Contrasting fortunes

Data from other big Asian economies gave a more mixed picture.

Like China, India saw further growth in manufacturing in October, according to HSBC.

The bank's PMI for India rose to 57.2 from 55.1 the month before.

As with China, the expansion was fuelled by growing domestic demand, while exports remained relatively subdued.

South Korea and Japan in contrast showed further signs of a possible contraction.

In Japan - where the government warned last month of an economic standstill due to the strong yen - car sales fell 27% compared with a year ago, to their lowest October level on record.

The drop was in part due to the expiry at the end of September of a government subsidy for environmentally friendly cars.

Meanwhile, South Korea's manufacturing PMI, also commissioned by HSBC, fell to 46.7 in October from 48.8 in September, indicating that the sector's contraction steepened in the month.

While current exports have risen some 30% over the last year, the survey indicated that new export orders for Korean firms contracted in October for the first time since February last year.
Note, again, that China's expansion "was fuelled by growing domestic demand, while exports remained relatively subdued." The country is notorious for its export-driven economy powered by the cheap currency, condemned by some as one of the main culprits of global imbalance which is widely believed to give birth to the current recession. Unfolded in the recent PMI reports is, however, an economy transforming itself to extend domestic demand instead of searching for foreign markets.

Manufacturing activity also expanded in the world's largest deficit country, the US, in October. It's no doubt that the cheap dollar is playing a major part to enhance manufacturing through exports.
Manufacturing activity expanded last month at the fastest pace since May, driven by demand in the United States and abroad for cars, computers and other goods. 
The report signals that U.S. factory output, which slowed over the summer, remains a strong player in an otherwise weak economy.

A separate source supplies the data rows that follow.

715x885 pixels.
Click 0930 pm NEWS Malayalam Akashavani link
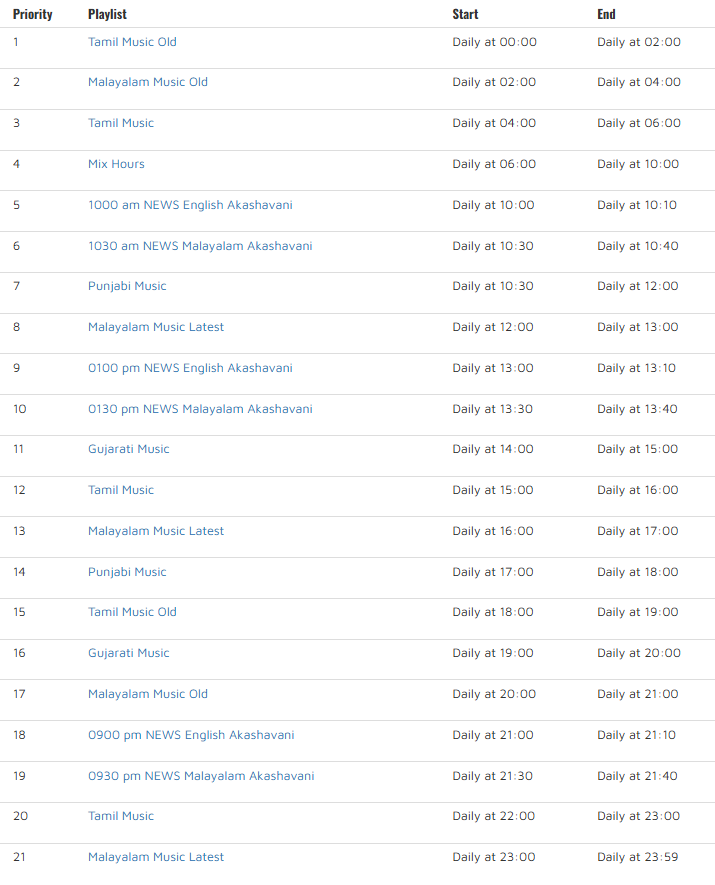[x=201, y=776]
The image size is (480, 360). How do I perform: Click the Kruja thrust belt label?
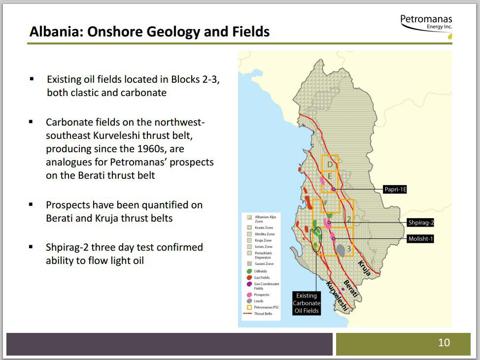click(x=364, y=268)
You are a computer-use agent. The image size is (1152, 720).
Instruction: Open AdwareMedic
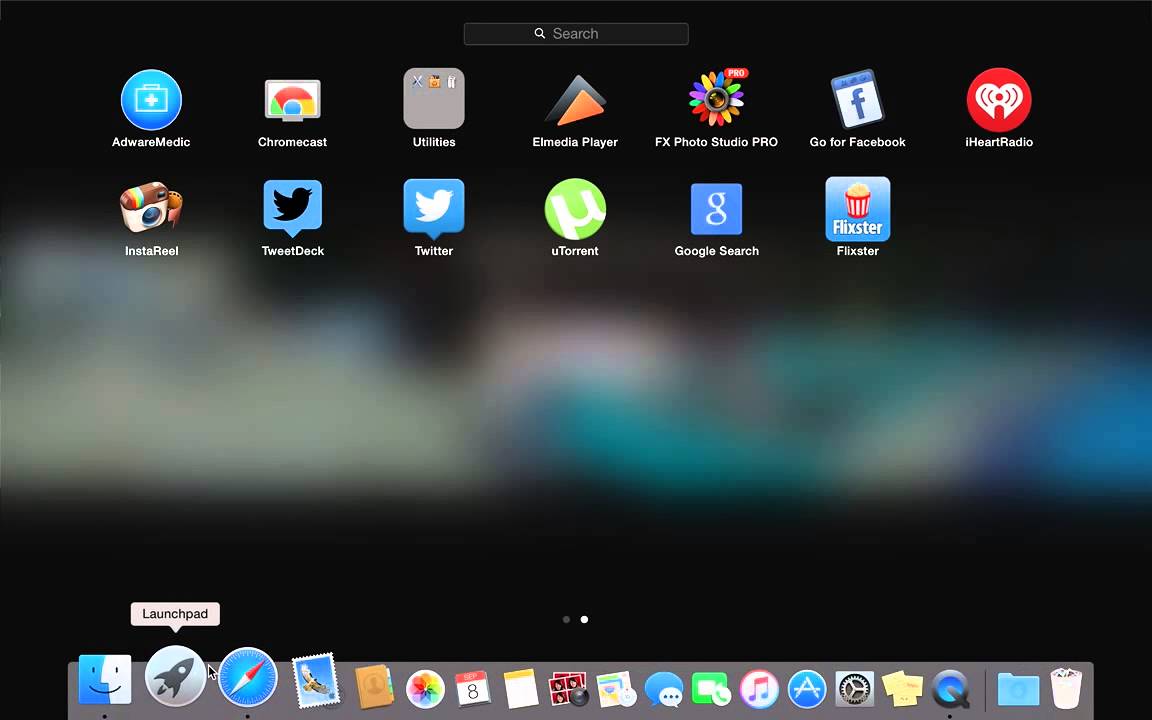[x=151, y=99]
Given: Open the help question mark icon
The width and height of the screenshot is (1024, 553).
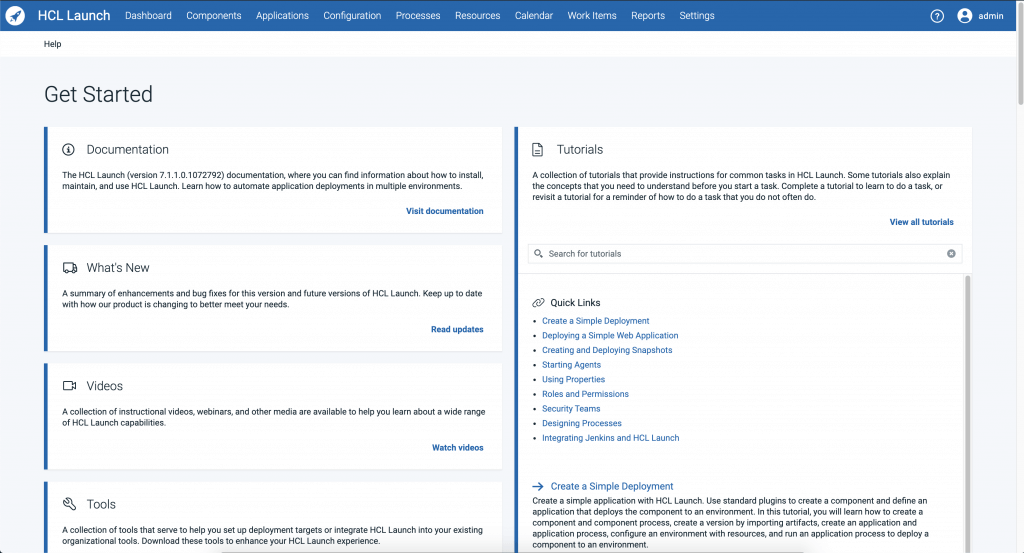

A separate report on Monday showed that manufacturing in China, the world's second-largest economy, also grew.

The Institute for Supply Management said Monday that its manufacturing index read 56.9 in October, up from 54.4 in September. It was the 15th straight month of growth. A reading above 50 indicates growth.

"This was a very positive report, and it suggests that the U.S. manufacturing sector is beginning to reap the benefits of the weak dollar," Eric Green, an economist at TD Securities, wrote in a note to clients. A weak dollar makes U.S. goods cheaper overseas.

Manufacturing helped drive the U.S. economy out of recession last year, but growth had slowed in recent months. The ISM's manufacturing index rose to 60.4 in April, the highest level since June 2004. The index had bottomed out at 32.5 in December 2008, the lowest since June 1980.

The jump in October could ease concerns that companies are almost through rebuilding their stockpiles — a trend that appeared to be slowing factory output growth in recent months.

"The U.S. manufacturing sector is getting a second tail wind," Green said.

Manufacturing activity in China also improved last month. A survey affiliated with the government said its measure rose to 54.7 in October from 53.8 in September.

Brian Bethune, an economist at IHS Global Insight, said China's growth is important for the U.S. economy. China's manufacturing sector is key to the rest of Asia's economy, and the region as a whole is a leading destination for U.S. exports.

Still, much of the U.S. economy's health depends on consumer spending and the gains in manufacturing can't be sustained unless that picks up.
The dollar has been weakened by the Fed's ultra loose monetary policy, sending the yen to nearly a 15-year high. A cheap currency surely helps boost exports,


which leads manufacturing activity to compensate for declining imports due to soft domestic demand. The US, along with the UK,  is on the way to rebalance the economy with benefit of weak dollars.


All results above indicate that rebalancing is under way among major economies, but questions remain on how to stop competition for cheaper currencies to keep afloat.